Нас всех ждут моменты – самые ужасающие и чудесные, – когда случатся вещи, которые ни одна наша старая идея и ни одно старое чувство не сможет объяснить. В последние годы было достаточно примеров подобного шока. Внезапные террористические акты. Экономики, ни с того ни с сего отступившие назад. Роспуск старых правительств и развал легендарных компаний. Седьмое чувство объяснит, почему это происходит. Как сотни лет назад потребность в свободе или промышленности была энергией, видимой только некоторым революционерам, так же и мы сейчас, вероятнее всего, глухи к запросам эпохи сетевых коммуникаций.

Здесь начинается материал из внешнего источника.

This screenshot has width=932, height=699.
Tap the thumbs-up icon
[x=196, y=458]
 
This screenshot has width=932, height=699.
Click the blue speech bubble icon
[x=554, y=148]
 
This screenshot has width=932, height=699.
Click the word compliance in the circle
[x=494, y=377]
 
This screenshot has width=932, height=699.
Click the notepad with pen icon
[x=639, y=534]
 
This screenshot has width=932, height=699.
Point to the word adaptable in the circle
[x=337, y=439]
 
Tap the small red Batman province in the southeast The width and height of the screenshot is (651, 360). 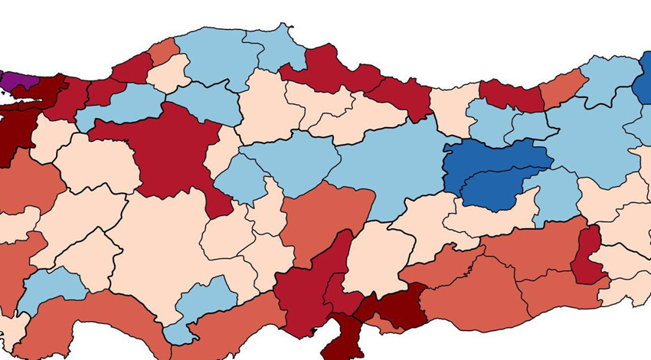(588, 257)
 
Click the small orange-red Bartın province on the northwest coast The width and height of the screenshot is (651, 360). (163, 52)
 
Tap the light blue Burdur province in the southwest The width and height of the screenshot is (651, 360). (54, 287)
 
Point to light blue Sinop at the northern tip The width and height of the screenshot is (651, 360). (276, 50)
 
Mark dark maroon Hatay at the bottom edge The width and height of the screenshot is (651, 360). (337, 337)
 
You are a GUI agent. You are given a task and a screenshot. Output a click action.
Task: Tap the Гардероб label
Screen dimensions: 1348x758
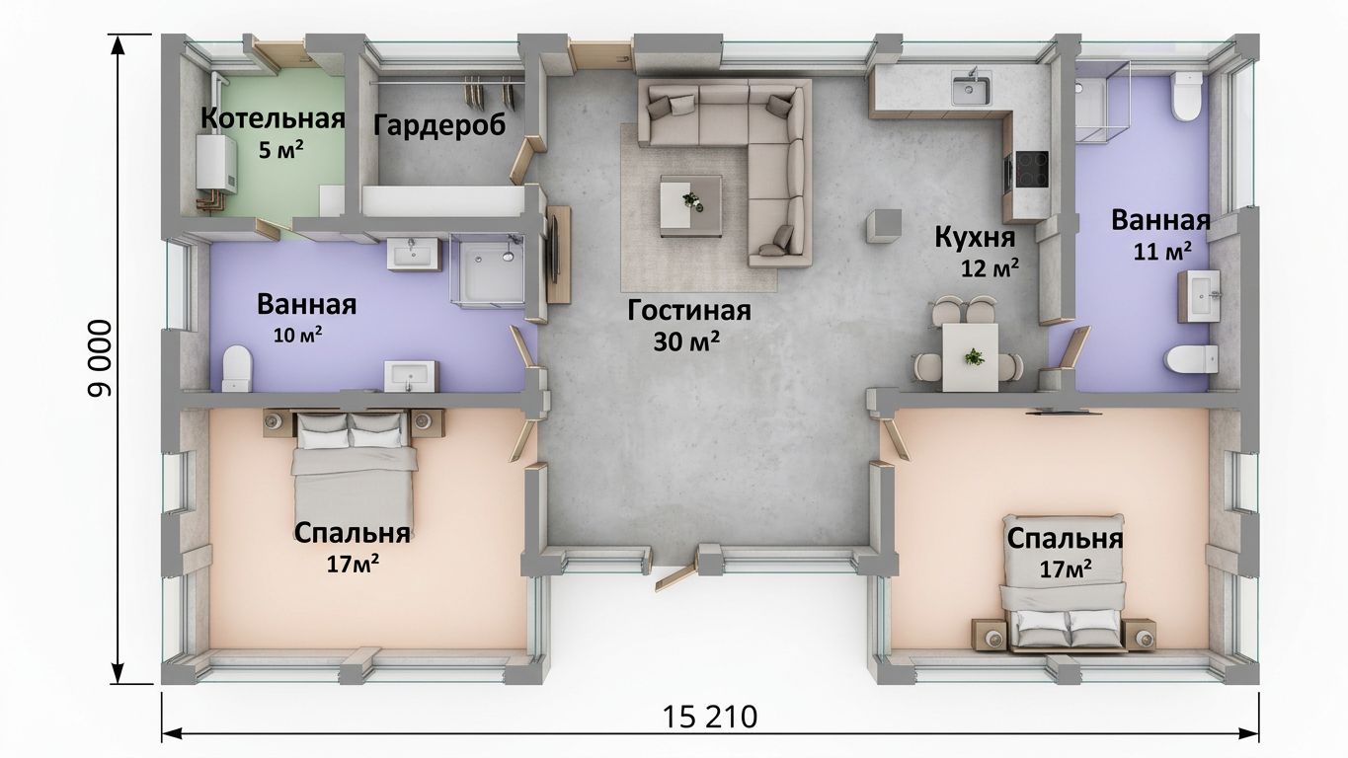pos(439,125)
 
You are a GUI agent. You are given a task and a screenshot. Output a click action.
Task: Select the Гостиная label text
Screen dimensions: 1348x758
pos(689,311)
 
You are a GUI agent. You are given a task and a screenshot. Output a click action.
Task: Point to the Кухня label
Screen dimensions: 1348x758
pos(975,237)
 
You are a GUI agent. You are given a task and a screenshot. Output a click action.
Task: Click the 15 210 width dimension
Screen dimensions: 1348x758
pos(710,718)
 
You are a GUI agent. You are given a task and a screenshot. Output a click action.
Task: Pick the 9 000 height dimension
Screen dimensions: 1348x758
pos(100,358)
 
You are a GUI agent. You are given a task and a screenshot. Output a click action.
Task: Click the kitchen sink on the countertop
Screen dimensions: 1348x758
pos(971,89)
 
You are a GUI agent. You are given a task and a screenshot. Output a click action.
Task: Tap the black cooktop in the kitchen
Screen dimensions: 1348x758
pos(1032,169)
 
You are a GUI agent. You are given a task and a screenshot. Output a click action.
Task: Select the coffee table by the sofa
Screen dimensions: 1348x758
pos(690,205)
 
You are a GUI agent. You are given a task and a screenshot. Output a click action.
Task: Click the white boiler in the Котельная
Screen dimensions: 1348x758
pos(216,164)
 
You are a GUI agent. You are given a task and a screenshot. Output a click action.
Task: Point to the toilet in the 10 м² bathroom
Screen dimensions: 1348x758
pos(236,368)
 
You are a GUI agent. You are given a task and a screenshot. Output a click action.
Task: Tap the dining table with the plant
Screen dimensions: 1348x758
pos(970,357)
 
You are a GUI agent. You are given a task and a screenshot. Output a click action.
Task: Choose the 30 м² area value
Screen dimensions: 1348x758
pos(686,341)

Способность слышать эти глубокие изменения аккордов в истории всегда была отличительной чертой лидерства и успеха, особенно в революционные периоды. Взять хотя бы Карла Вильгельма Фердинанда, герцога Брауншвейгского, сошедшегося в схватке с самим Наполеоном на полях Йена в месте, известном сейчас как Центральная Германия, в октябре 1806 года. Карлу был тогда 71 год. Он считался одним из самых бесстрашных солдат своего времени, одержавшим ряд блестящих побед. Он окинул взглядом залитые солнцем поля близ реки Зале в тот осенний день и предвидел уже скорый несомненный успех. Численность его войска превосходила наполеоново в два раза. Воины его были мастерами тонких техник Фридриха Великого, тактики, которая обеспечивала победу в куда более опасные моменты. Но Наполеон, которому только исполнилось 37 лет, глядел на ту же волнообразную землю, изучал ту же выстроившуюся армию и увидел нечто совершенно иное и до смерти верное: сцепленный ряд смертоносных орудий, которые могли быть разбиты его артиллерией.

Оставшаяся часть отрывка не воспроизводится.